Klarman provides one answer in the following excerpt from the book:
The answer can vary from one investor to the next. How much bad luck are you willing and able to tolerate? How much volatility in business values can you absorb? What is your tolerance for error? It comes down to how much you can afford to lose.
Most investors do not seek a margin of safety in their holdings. Institutional investors who buy stocks as pieces of paper to be traded and who remain fully invested at all times fail to achieve a margin of safety. Greedy individual investors who follow market trends and fads are in the same boat. The only margin investors who purchase Wall Street underwritings or financial-market innovations usually experience is a margin of peril.
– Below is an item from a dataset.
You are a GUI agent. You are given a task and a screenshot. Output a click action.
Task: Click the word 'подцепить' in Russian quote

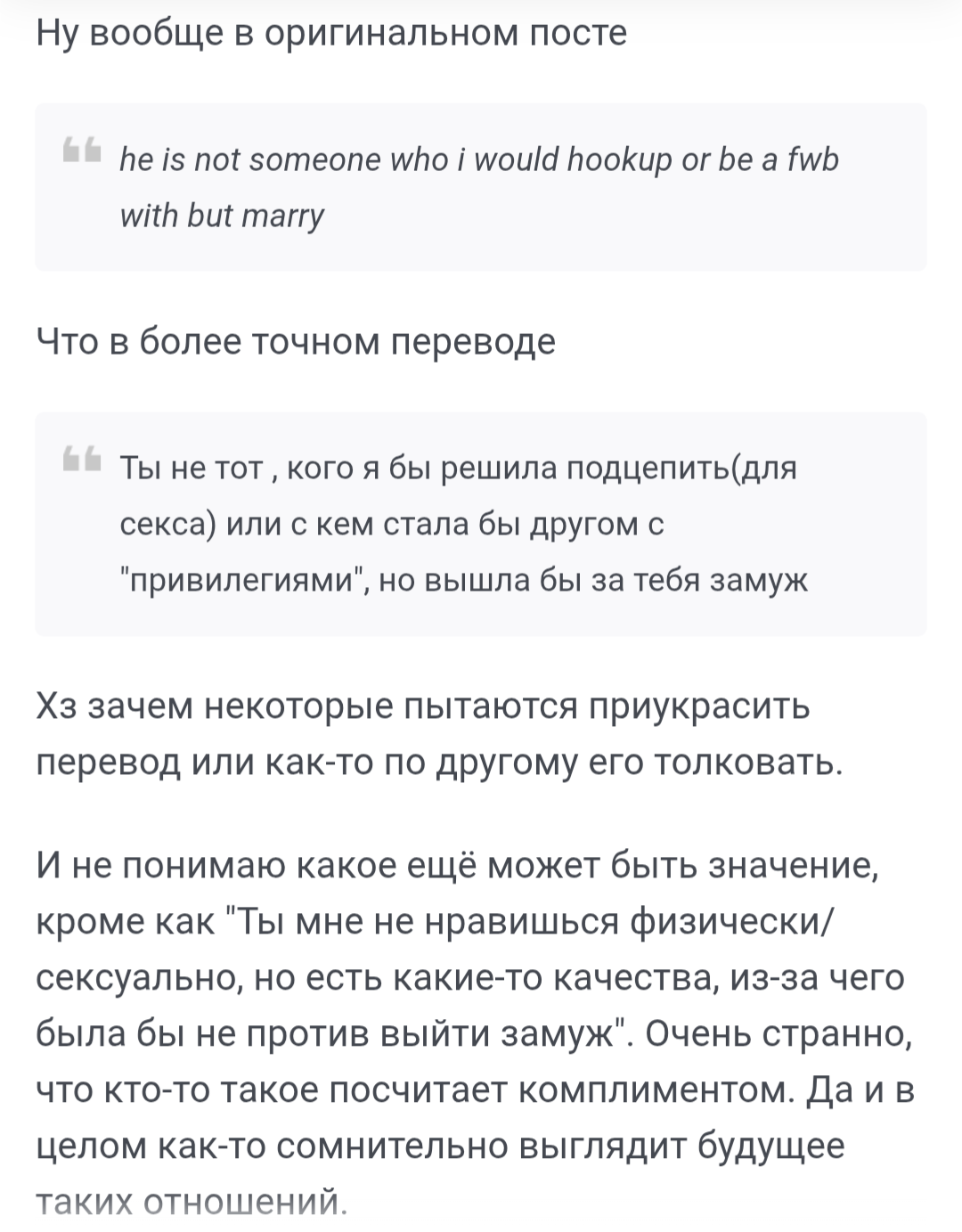pos(648,469)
Even among value investors there is ongoing disagreement concerning the appropriate margin of safety. Some highly successful investors, including Buffett, have come increasingly to recognize the value of intangible assets—broadcast licenses or soft-drink formulas, for example—which have a history of growing in value without any investment being required to maintain them. Virtually all cash flow generated is free cash flow.
The problem with intangible assets, I believe, is that they hold little or no margin of safety. The most valuable assets of Dr Pepper/Seven-Up, Inc., by way of example, are the formulas that give those soft drinks their distinctive flavors. It is these intangible assets that cause Dr Pepper/Seven-Up, Inc., to be valued at a high multiple of tangible book value. If something goes wrong—tastes change or a competitor makes inroads—the margin of safety is quite low.
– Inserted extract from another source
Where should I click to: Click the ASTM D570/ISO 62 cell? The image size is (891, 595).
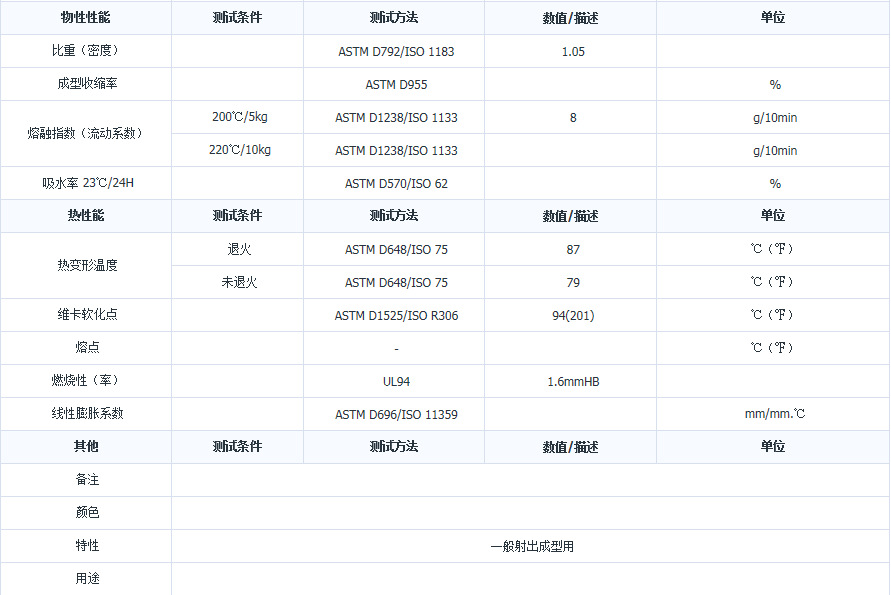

Tangible assets, by contrast, are more precisely valued and therefore provide investors with greater protection from loss. Tangible assets usually have value in alternate uses, thereby providing a margin of safety. If a chain of retail stores becomes unprofitable, for example, the inventories can be liquidated, receivables collected, leases transferred, and real estate sold. If consumers lose their taste for Dr Pepper, by contrast, tangible assets will not meaningfully cushion investors’ losses.
How can investors be certain of achieving a margin of safety?
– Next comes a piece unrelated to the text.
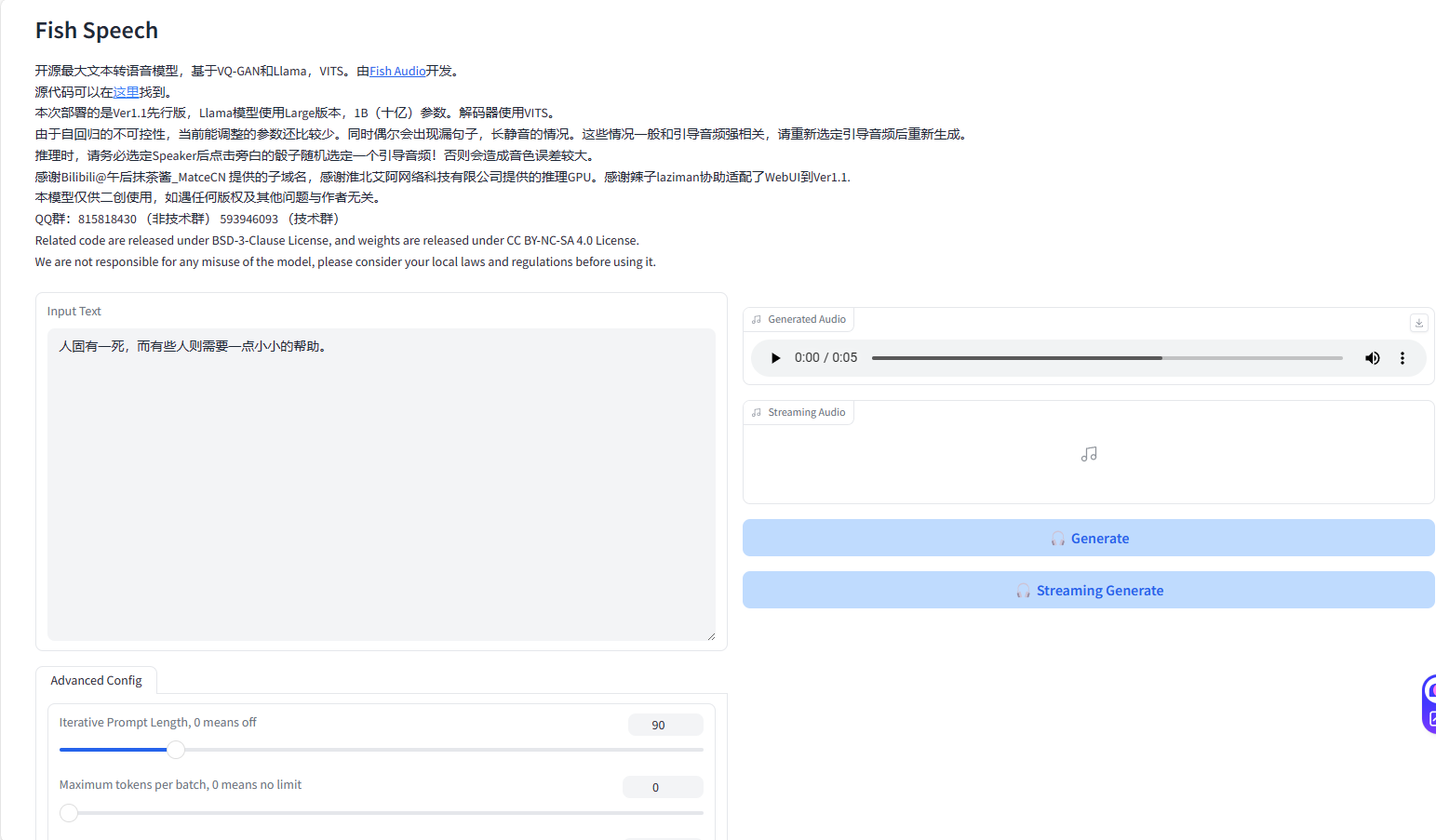Click the floating purple assistant widget

1429,704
By always buying at a significant discount to underlying business value and giving preference to tangible assets over intangibles. (This does not mean that there are not excellent investment opportunities in businesses with valuable intangible assets.) By replacing current holdings as better bargains come along. By selling when the market price of any investment comes to reflect its underlying value and by holding cash, if necessary, until other attractive investments become available.
Investors should pay attention not only to whether but also to why current holdings are undervalued. It is critical to know why you have made an investment and to sell when the reason for owning it no longer applies. Look for investments with catalysts that may assist directly in the realization of underlying value. Give preference to companies having good managements with a personal financial stake in the business.
Finally, diversify your holdings and hedge when it is financially attractive to do so.